TASK TO COMPLETE -
Reproduce every row below, character for character, without changing anything.

(Rows from a dataset)
------------------------------------------------

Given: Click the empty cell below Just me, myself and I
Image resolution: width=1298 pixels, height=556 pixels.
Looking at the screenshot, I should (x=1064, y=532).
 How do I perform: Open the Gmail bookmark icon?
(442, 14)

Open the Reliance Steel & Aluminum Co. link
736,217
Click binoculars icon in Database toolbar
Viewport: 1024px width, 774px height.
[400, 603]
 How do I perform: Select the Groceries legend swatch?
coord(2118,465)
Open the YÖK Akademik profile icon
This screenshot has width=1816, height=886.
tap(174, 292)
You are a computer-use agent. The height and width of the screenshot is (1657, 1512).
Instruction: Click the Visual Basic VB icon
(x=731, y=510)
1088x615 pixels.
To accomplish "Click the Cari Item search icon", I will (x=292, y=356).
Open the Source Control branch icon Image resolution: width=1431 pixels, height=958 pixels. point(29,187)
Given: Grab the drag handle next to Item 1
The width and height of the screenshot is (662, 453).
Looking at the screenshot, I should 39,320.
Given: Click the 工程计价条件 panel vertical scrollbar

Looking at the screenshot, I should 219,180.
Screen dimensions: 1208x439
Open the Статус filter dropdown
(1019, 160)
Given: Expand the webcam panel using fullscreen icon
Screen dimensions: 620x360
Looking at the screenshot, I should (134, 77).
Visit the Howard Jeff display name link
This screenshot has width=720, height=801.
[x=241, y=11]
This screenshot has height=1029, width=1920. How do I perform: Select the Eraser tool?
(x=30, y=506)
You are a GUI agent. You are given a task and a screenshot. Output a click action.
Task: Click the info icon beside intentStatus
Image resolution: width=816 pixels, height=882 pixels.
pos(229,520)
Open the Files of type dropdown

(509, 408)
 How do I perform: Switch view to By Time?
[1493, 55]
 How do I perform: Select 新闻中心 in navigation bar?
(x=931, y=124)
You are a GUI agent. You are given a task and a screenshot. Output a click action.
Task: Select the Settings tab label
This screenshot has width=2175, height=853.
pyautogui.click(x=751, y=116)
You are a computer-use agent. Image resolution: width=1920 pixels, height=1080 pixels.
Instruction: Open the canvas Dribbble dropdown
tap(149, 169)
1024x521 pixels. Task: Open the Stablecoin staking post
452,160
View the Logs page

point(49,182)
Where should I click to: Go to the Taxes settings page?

------------------------------------------------

TASK OUTPUT -
Given: Click the empty cell below Just me, myself and I
Image resolution: width=1298 pixels, height=556 pixels.
Looking at the screenshot, I should (x=1064, y=532).
 How do I perform: Open the Gmail bookmark icon?
(442, 14)

Open the Reliance Steel & Aluminum Co. link
736,217
Click binoculars icon in Database toolbar
Viewport: 1024px width, 774px height.
[400, 603]
 How do I perform: Select the Groceries legend swatch?
coord(2118,465)
Open the YÖK Akademik profile icon
This screenshot has width=1816, height=886.
tap(174, 292)
You are a computer-use agent. The height and width of the screenshot is (1657, 1512).
Instruction: Click the Visual Basic VB icon
(x=731, y=510)
1088x615 pixels.
To accomplish "Click the Cari Item search icon", I will (x=292, y=356).
Open the Source Control branch icon Image resolution: width=1431 pixels, height=958 pixels. point(29,187)
Given: Grab the drag handle next to Item 1
The width and height of the screenshot is (662, 453).
Looking at the screenshot, I should 39,320.
Given: Click the 工程计价条件 panel vertical scrollbar

Looking at the screenshot, I should 219,180.
Screen dimensions: 1208x439
Open the Статус filter dropdown
(1019, 160)
Given: Expand the webcam panel using fullscreen icon
Screen dimensions: 620x360
Looking at the screenshot, I should (134, 77).
Visit the Howard Jeff display name link
This screenshot has width=720, height=801.
[x=241, y=11]
This screenshot has height=1029, width=1920. How do I perform: Select the Eraser tool?
(x=30, y=506)
You are a GUI agent. You are given a task and a screenshot. Output a click action.
Task: Click the info icon beside intentStatus
Image resolution: width=816 pixels, height=882 pixels.
pos(229,520)
Open the Files of type dropdown

(509, 408)
 How do I perform: Switch view to By Time?
[1493, 55]
 How do I perform: Select 新闻中心 in navigation bar?
(x=931, y=124)
You are a GUI agent. You are given a task and a screenshot. Output a click action.
Task: Select the Settings tab label
This screenshot has width=2175, height=853.
pyautogui.click(x=751, y=116)
You are a computer-use agent. Image resolution: width=1920 pixels, height=1080 pixels.
Instruction: Open the canvas Dribbble dropdown
tap(149, 169)
1024x521 pixels. Task: Open the Stablecoin staking post
452,160
View the Logs page

point(49,182)
Where should I click to: Go to the Taxes settings page?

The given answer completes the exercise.